=== YOUR GOAL ===
Scan the data below and copy each line where "dimensions" occurs.

=== AVAILABLE RECORDS ===
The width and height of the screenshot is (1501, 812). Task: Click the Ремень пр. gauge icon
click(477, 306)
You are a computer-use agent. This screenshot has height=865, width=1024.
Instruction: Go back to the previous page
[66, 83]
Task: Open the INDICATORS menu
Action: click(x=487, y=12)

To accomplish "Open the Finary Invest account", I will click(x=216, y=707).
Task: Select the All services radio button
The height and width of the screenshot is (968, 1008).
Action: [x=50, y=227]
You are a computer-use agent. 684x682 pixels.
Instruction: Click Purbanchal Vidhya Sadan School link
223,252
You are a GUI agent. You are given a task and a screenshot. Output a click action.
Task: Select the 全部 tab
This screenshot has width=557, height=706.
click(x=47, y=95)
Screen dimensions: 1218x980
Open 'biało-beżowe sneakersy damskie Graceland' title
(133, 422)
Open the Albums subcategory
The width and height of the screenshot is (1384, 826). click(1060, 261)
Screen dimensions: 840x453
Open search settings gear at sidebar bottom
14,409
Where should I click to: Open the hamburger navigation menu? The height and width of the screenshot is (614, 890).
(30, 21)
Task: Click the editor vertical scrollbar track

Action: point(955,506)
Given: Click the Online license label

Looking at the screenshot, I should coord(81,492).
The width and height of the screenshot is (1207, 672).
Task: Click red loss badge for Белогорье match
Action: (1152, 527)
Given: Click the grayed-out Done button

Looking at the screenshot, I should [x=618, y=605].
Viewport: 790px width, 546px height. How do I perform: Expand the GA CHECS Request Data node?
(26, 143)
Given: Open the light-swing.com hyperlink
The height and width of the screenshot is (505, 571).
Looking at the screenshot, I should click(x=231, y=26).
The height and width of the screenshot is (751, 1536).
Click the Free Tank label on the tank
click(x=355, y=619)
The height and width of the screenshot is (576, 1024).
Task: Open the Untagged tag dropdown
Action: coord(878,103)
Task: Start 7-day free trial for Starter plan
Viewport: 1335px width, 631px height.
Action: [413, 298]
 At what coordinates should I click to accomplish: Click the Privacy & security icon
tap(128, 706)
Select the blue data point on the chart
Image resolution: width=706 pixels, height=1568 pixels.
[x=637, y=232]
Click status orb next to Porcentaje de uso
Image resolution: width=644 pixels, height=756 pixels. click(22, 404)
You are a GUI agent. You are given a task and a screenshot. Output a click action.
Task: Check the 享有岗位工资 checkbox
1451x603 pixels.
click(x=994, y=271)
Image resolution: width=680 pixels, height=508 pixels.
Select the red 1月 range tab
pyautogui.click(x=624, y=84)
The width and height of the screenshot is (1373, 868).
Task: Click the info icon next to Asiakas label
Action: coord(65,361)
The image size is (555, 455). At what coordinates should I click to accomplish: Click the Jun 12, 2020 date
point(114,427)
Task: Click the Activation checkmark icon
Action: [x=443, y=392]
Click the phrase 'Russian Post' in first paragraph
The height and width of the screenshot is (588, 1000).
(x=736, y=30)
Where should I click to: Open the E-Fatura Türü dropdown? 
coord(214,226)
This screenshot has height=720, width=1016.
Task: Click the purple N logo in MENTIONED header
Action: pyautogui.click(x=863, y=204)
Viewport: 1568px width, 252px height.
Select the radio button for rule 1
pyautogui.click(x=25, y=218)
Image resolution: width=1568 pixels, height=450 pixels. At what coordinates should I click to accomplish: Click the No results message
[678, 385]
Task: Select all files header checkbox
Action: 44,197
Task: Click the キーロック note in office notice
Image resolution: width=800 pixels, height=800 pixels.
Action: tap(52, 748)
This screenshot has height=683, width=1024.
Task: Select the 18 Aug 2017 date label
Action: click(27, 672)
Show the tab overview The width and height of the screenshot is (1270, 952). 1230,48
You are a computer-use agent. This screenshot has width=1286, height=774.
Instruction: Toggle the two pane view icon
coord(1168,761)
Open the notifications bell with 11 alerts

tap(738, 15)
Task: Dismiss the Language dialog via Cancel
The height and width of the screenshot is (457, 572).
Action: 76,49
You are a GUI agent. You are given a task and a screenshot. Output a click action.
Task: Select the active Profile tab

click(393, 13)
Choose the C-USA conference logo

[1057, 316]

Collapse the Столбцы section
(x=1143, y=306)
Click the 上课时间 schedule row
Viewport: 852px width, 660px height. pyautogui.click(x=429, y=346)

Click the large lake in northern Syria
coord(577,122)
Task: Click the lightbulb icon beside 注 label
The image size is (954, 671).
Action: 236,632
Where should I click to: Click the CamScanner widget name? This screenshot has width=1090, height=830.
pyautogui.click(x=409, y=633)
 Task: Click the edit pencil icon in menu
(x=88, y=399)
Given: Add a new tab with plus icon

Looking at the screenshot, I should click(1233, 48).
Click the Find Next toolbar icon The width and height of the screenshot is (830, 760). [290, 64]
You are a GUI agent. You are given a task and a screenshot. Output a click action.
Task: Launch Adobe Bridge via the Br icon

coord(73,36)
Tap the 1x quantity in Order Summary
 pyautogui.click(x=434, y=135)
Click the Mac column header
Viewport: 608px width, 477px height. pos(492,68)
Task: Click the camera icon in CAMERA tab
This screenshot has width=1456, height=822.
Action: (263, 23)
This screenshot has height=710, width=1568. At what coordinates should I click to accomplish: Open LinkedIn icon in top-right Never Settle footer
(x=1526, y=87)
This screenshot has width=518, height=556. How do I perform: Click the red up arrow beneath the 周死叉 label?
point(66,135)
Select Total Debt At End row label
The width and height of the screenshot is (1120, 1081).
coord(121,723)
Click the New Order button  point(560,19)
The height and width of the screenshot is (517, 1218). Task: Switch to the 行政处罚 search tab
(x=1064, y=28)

=== OUTPUT FOR THIS TASK ===
Screen dimensions: 1218x980
Screen dimensions: 840x453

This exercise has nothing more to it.